Mean food consumption of females at 1000 mg/kg bw/day (equivalent to 90 mg/kg bw/d)

was slightly lower than controls. Otherwise no deviations were observed as compared to controls.

Minor, but statistically significant lowering of MCHC was observed in males and females of the 1000 mg/kg bw/day (equivalent to 90 mg/kg bw/d)

group. Minor, but statistically significant higher plateled count was observed in males at a dose of 1000 mg/kg bw/d

(equivalent to 90 mg/kg bw/d).

Males at 1000 mg/kg bw/day had statistically significant lower ALP activity, lower albumin levels, higher Potassium levels, higher inorganic phospate levels. No deviations were observed in females or in males and females at a dose of 40 & 200 mg/kg bw/d (equivalent to 3.6 and 18 mg/kg bw/d).

Red foci on glandular mucosa of the stomach were observed in 5 of 10 males at a dose of 1000 mg/kg/day (equivalent to 90 mg/kg bw/d)

, with thickening of glandular mucosa or limiting ridge in two of these five. No other relevant abnormalities were seen.

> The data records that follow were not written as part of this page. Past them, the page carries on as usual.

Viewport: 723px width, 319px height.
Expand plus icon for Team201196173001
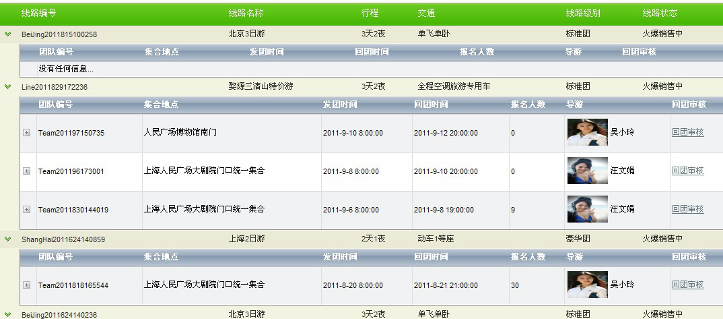(x=27, y=171)
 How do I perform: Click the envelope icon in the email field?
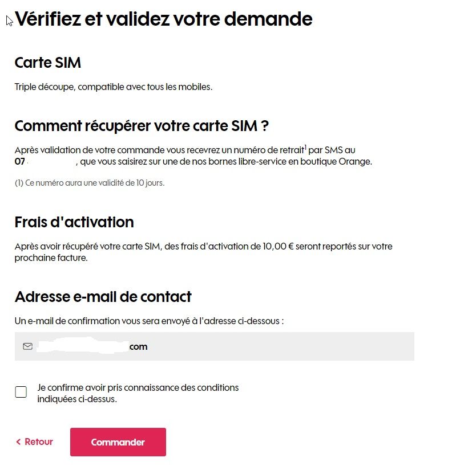(x=27, y=346)
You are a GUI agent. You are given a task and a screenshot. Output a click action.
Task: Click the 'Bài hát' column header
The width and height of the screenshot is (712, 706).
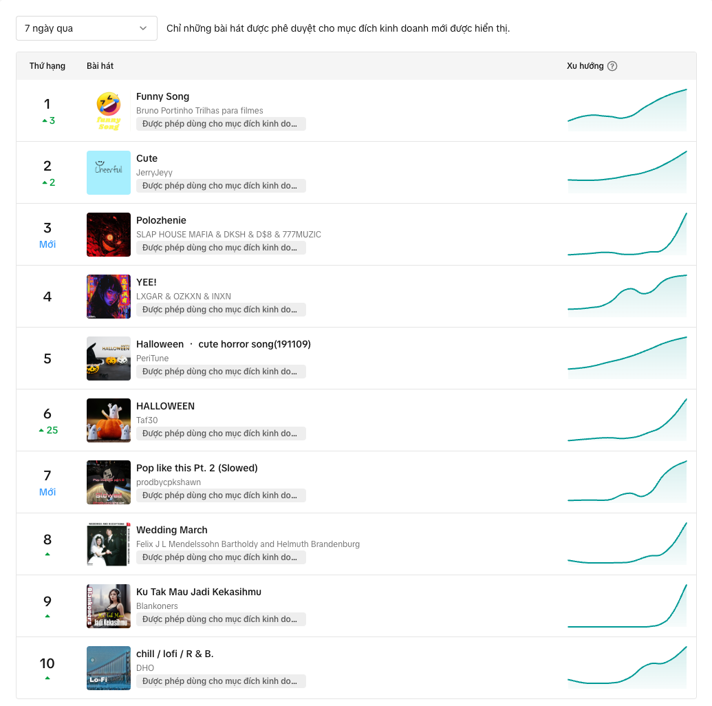(x=100, y=66)
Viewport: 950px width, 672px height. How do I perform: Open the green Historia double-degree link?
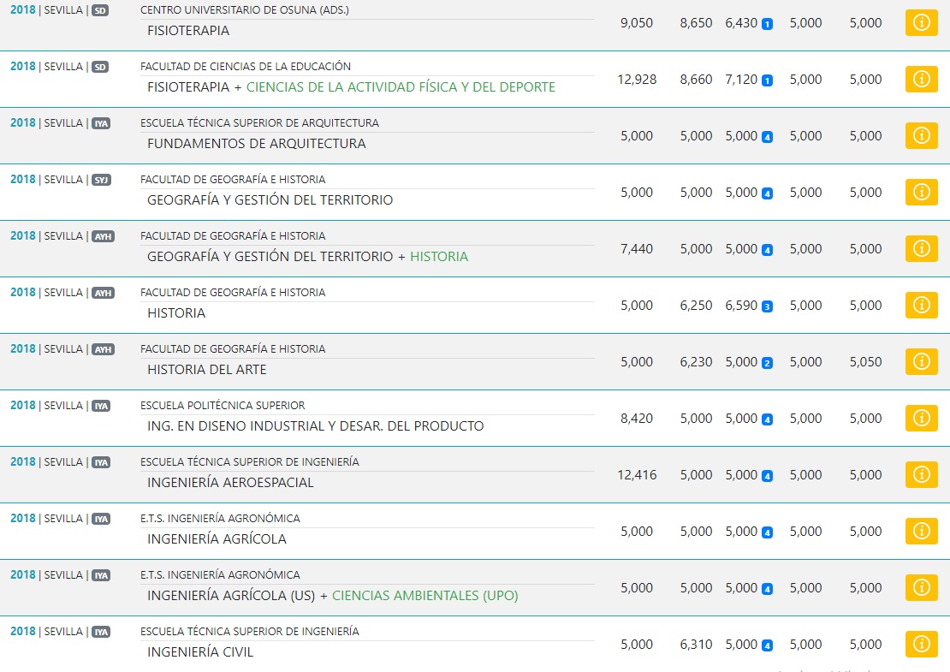point(439,257)
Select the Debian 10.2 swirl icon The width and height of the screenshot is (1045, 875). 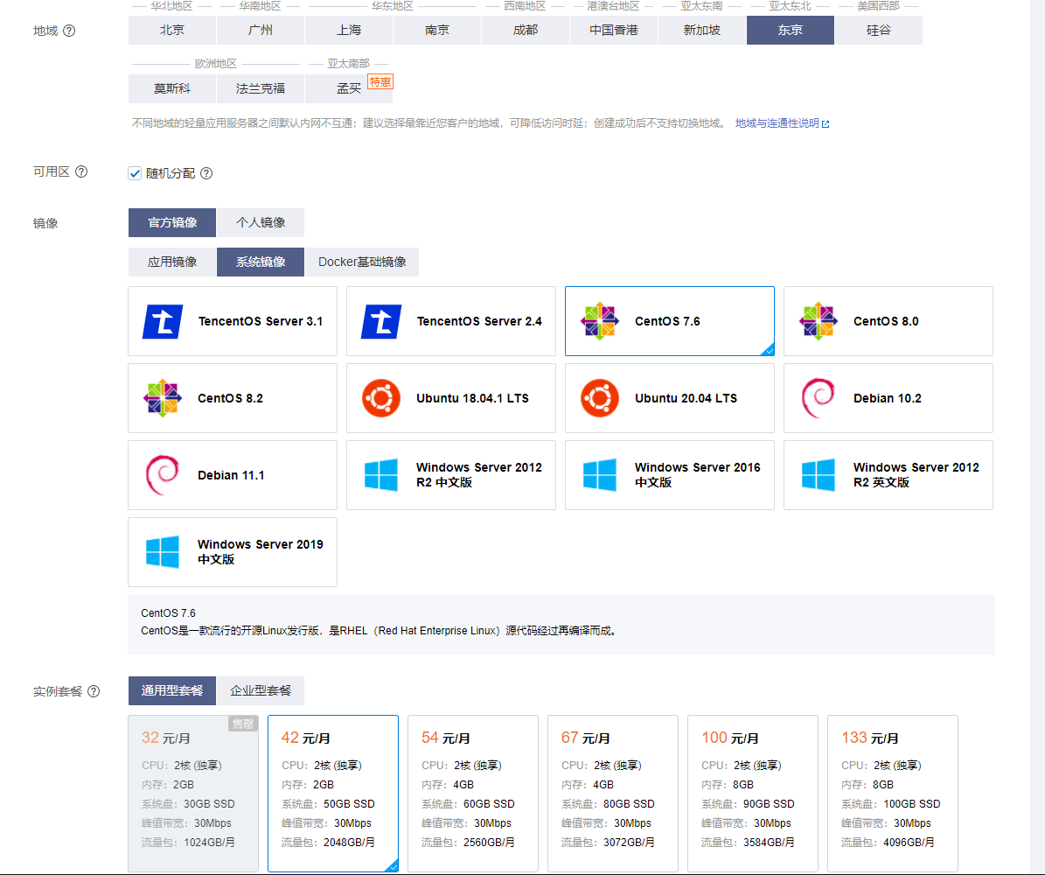pyautogui.click(x=819, y=398)
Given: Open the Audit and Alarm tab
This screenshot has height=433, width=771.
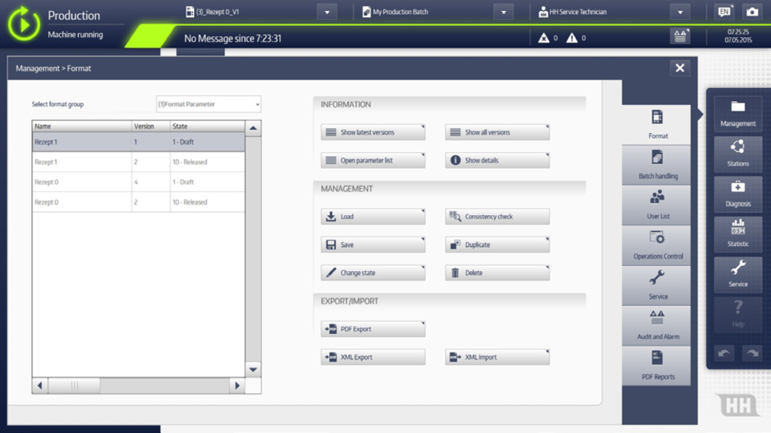Looking at the screenshot, I should [657, 326].
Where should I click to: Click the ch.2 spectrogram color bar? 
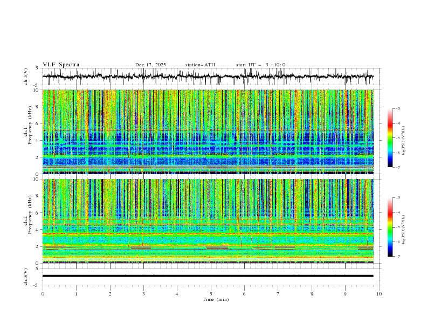[390, 227]
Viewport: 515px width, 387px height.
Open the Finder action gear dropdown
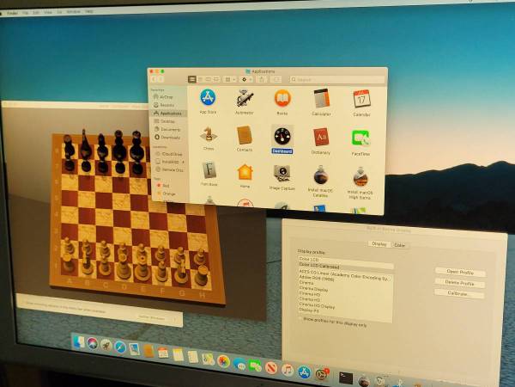247,79
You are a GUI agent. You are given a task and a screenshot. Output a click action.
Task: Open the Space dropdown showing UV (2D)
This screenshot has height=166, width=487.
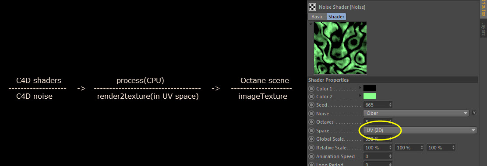[x=420, y=130]
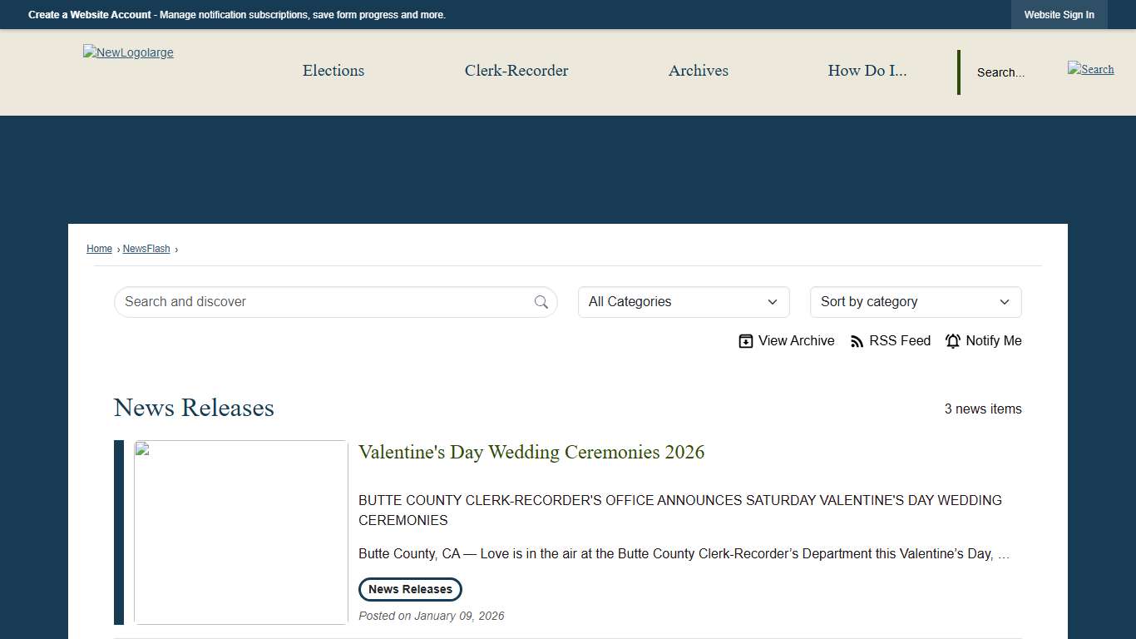Expand the All Categories chevron arrow
The width and height of the screenshot is (1136, 639).
click(772, 302)

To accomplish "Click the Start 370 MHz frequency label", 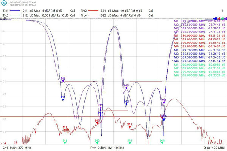I will (22, 148).
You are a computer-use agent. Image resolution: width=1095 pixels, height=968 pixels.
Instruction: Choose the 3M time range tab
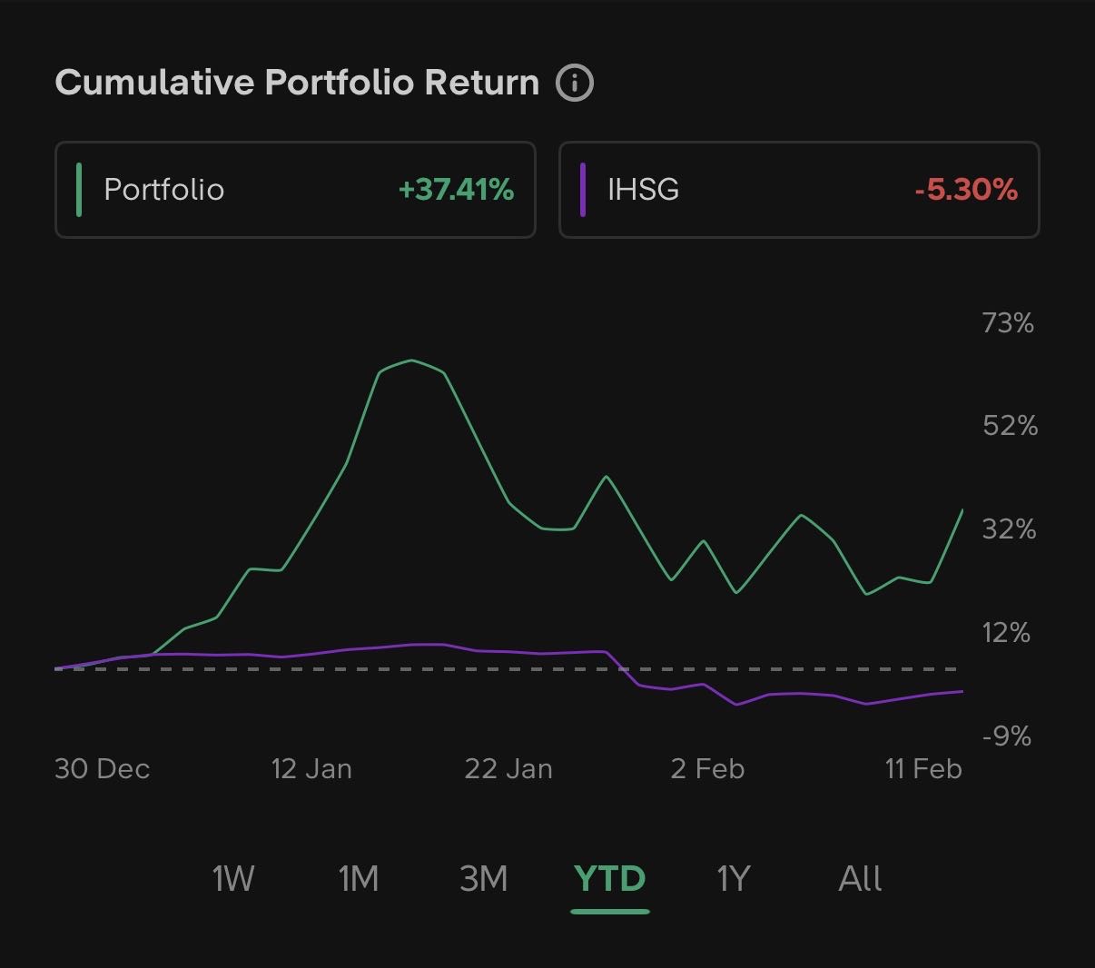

Mild to moderate subacute inflammation of the glandular mucosa and minimal to moderate superficial easinophilic spheroids was observed in all examined animals of both sexes at 1000 mg/kg bw/day (equivalent to 90 mg/kg/d Al 3 +).

Based on these results, the overall NOAEL for female rats was established to be 1000 mg/kg bw/day

(equivalent to 90 mg/kg/d Al 3 +).

For males the NOAEL for local effects was established to be 200 mg/kg bw/day and for systemic toxicity 1000 mg/kg bw/day (equivalent to 90 mg/kg/d Al 3 +). In a combined repeated dose / reproductive screening study, administration of Aluminium chloride basic by oral gavage to male and female rats at dose levels of 20, 200 or 1000 mg /kg/d,

From two weeks prior to mating to at least 3 days of lactation (females) or 28 days (males) revealed no toxicity in females at any dose.

The NOAEL for local (stomach) toxicity in males is 200 mg/kg bw/d (equivalent to 18 mg Al3+)

The LOAEL for local (stomach) toxicity in males is 1000 mg/kg bw/d (equivalent to 90 mg Al3+)

The NOAEL for systemic toxicity in males is 1000 mg/kg bw/d (equivalent to 90 mg/kg/d Al3+).

The NOAEL for local and systemic toxicity in females is 1000 mg/kg bw/d (equivalent to 90 mg/kg/d Al3+).